EXTRACTED RECORDS ::
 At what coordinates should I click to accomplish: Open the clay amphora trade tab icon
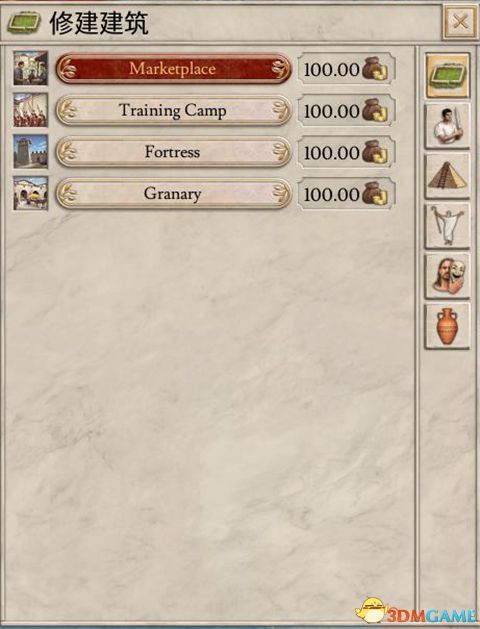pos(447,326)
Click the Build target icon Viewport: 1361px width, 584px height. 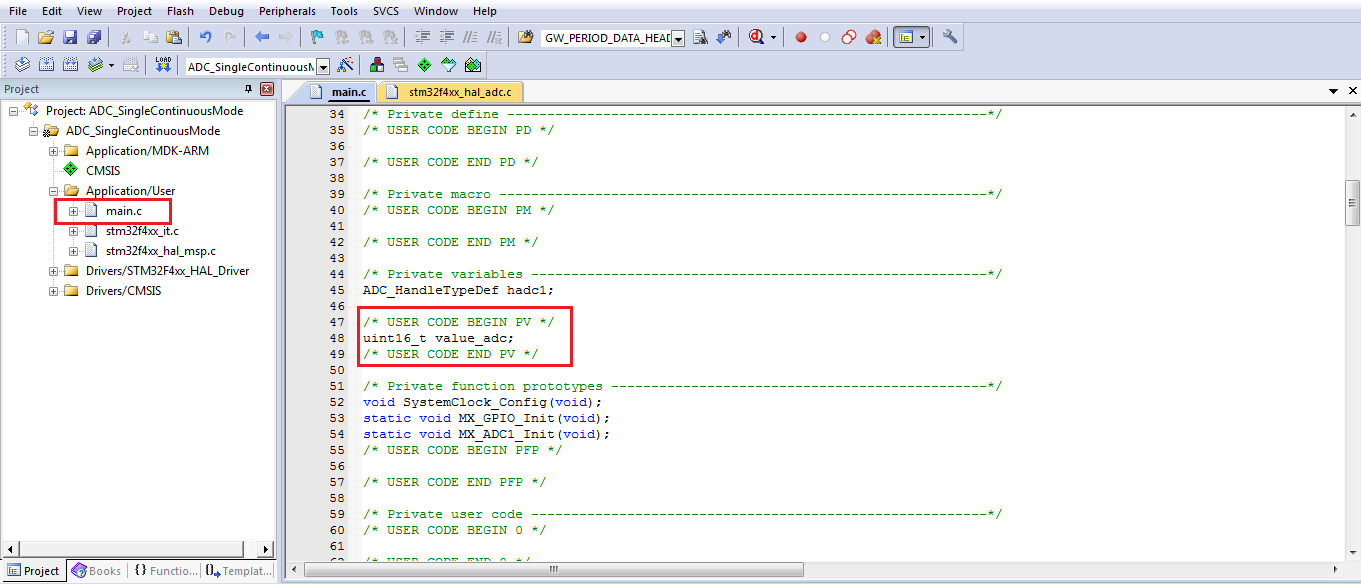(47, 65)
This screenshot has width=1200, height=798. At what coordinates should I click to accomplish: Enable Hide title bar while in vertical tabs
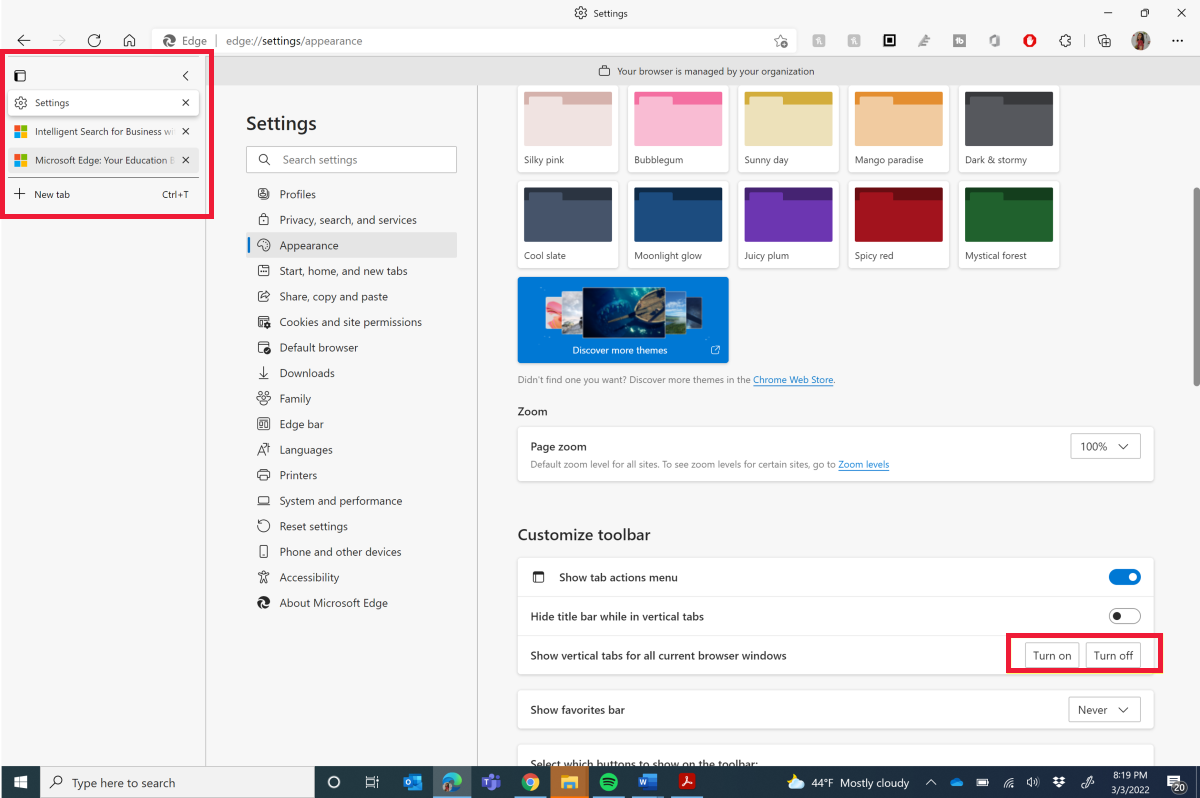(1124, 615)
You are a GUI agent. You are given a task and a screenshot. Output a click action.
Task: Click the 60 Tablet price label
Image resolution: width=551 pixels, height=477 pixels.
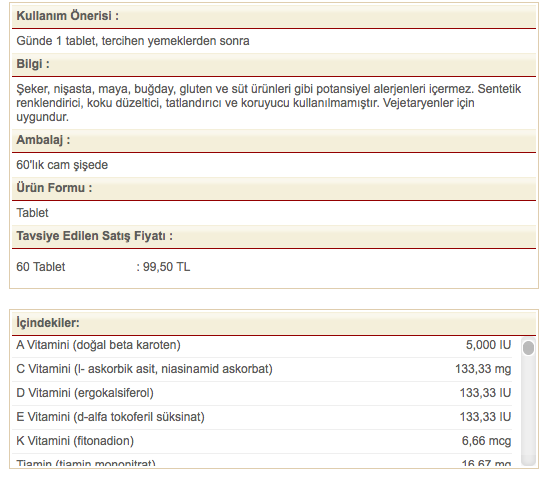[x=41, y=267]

---

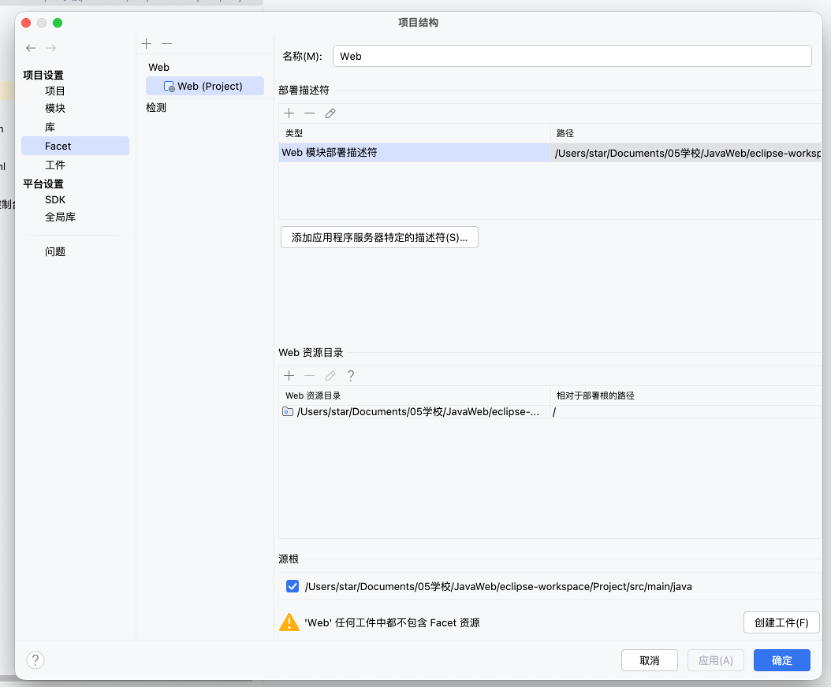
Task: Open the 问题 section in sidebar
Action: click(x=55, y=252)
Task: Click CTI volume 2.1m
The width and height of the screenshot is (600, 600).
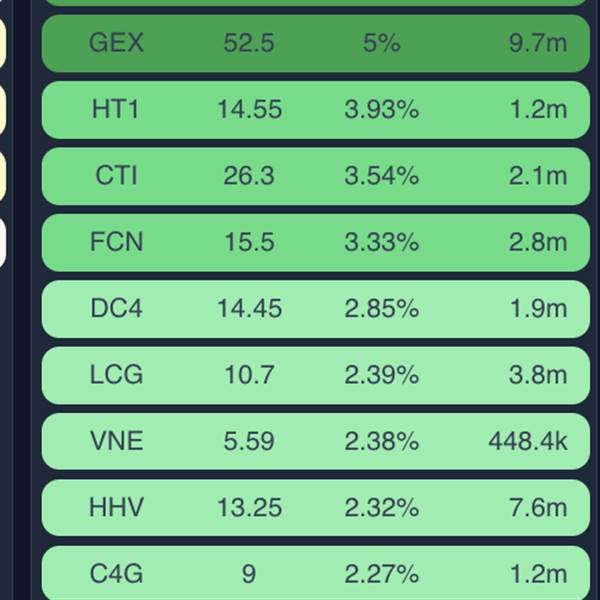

...

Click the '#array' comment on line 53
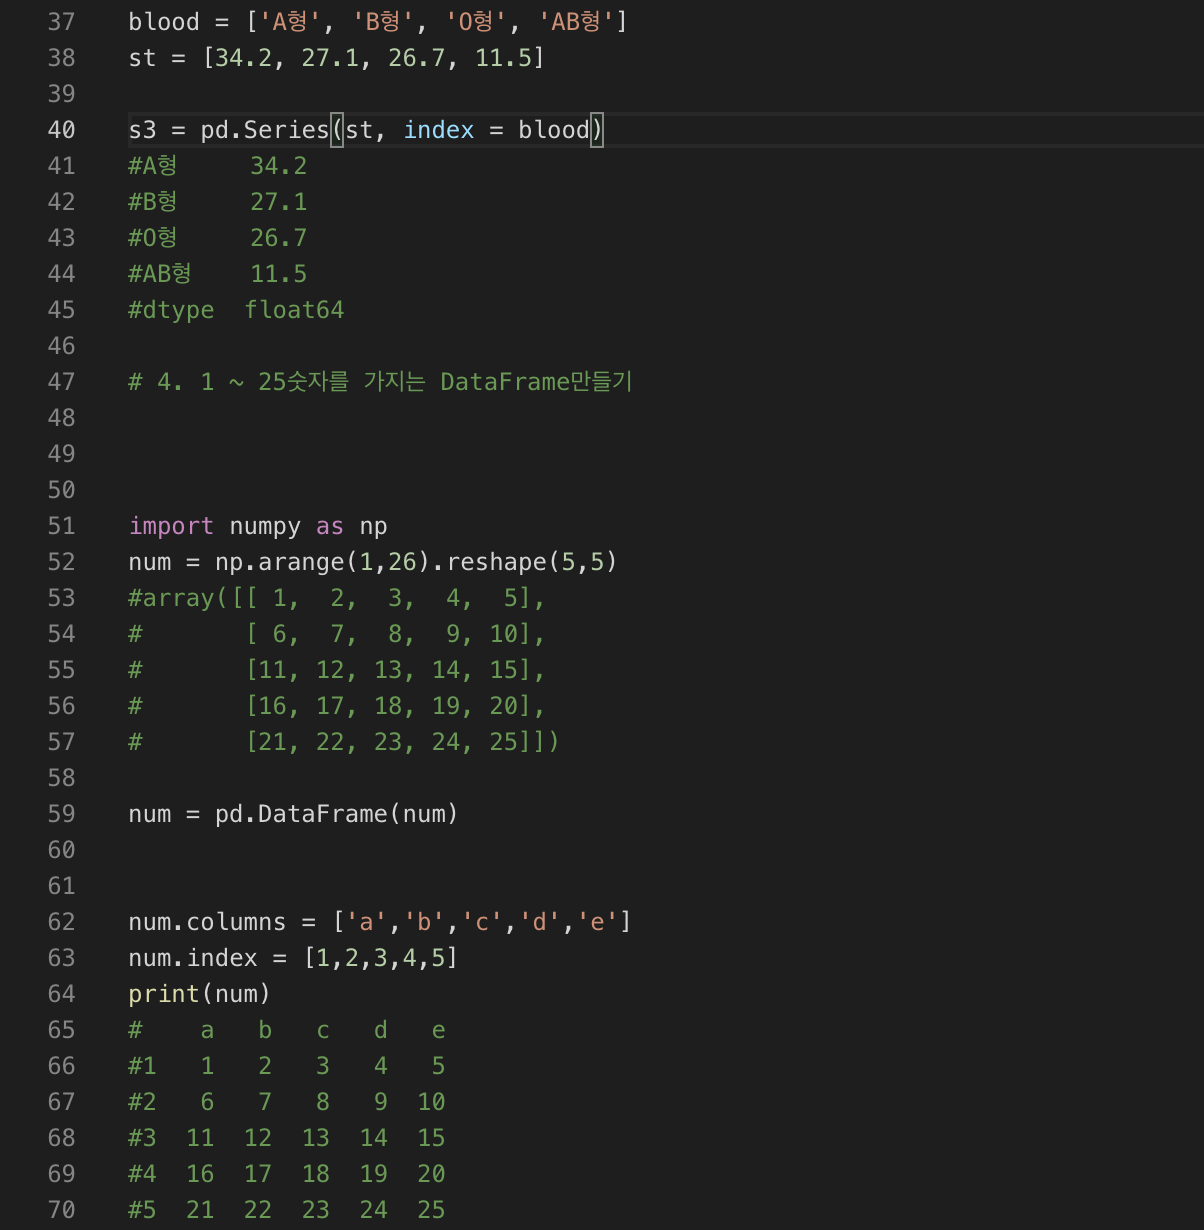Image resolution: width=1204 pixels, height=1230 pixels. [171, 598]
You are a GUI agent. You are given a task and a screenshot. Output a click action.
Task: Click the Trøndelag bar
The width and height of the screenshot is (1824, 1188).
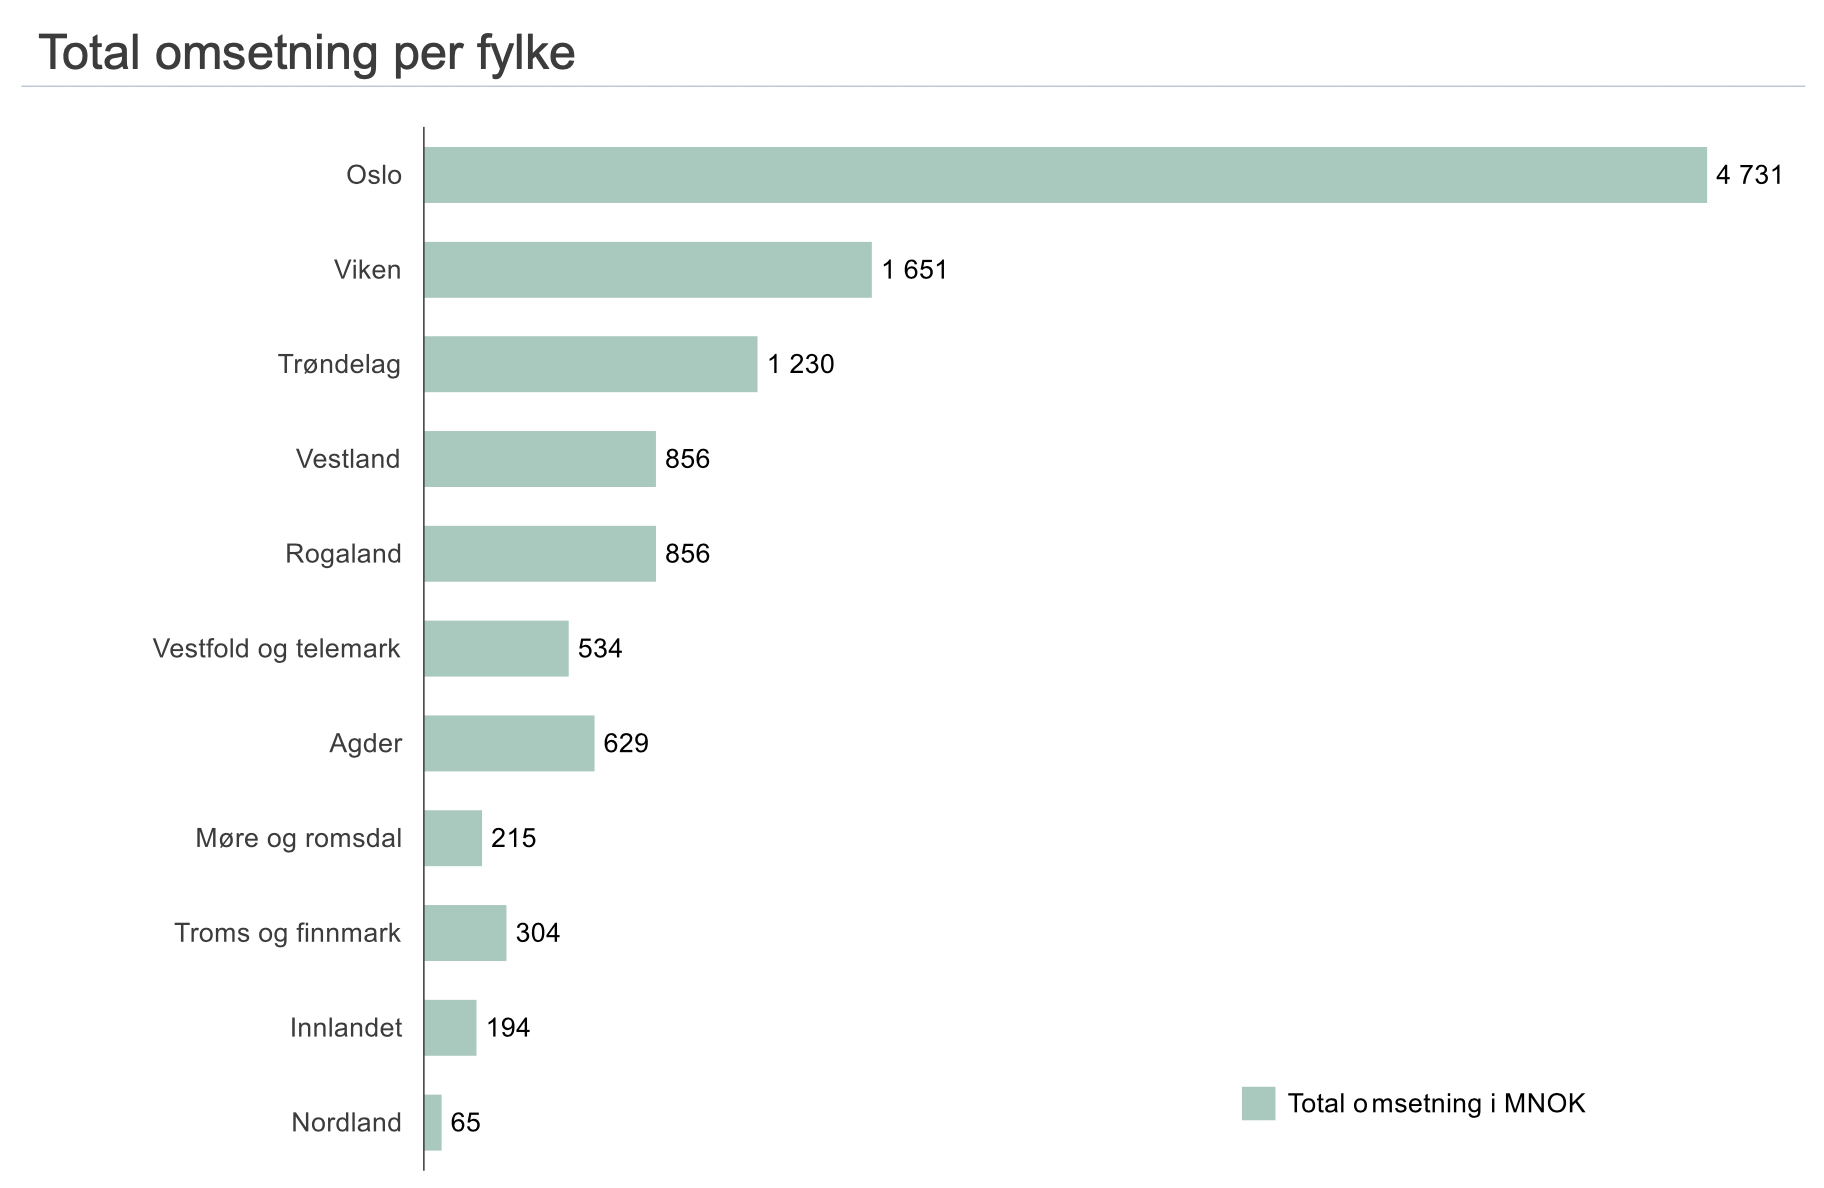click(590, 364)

EXERCISE ::
What you return should be exactly the lines above, starting at the one with "Task: Click CTI volume 2.1m" and ending at the one with "The width and height of the screenshot is (600, 600).", and nothing else.

TASK SOLUTION ::
Task: Click CTI volume 2.1m
The width and height of the screenshot is (600, 600).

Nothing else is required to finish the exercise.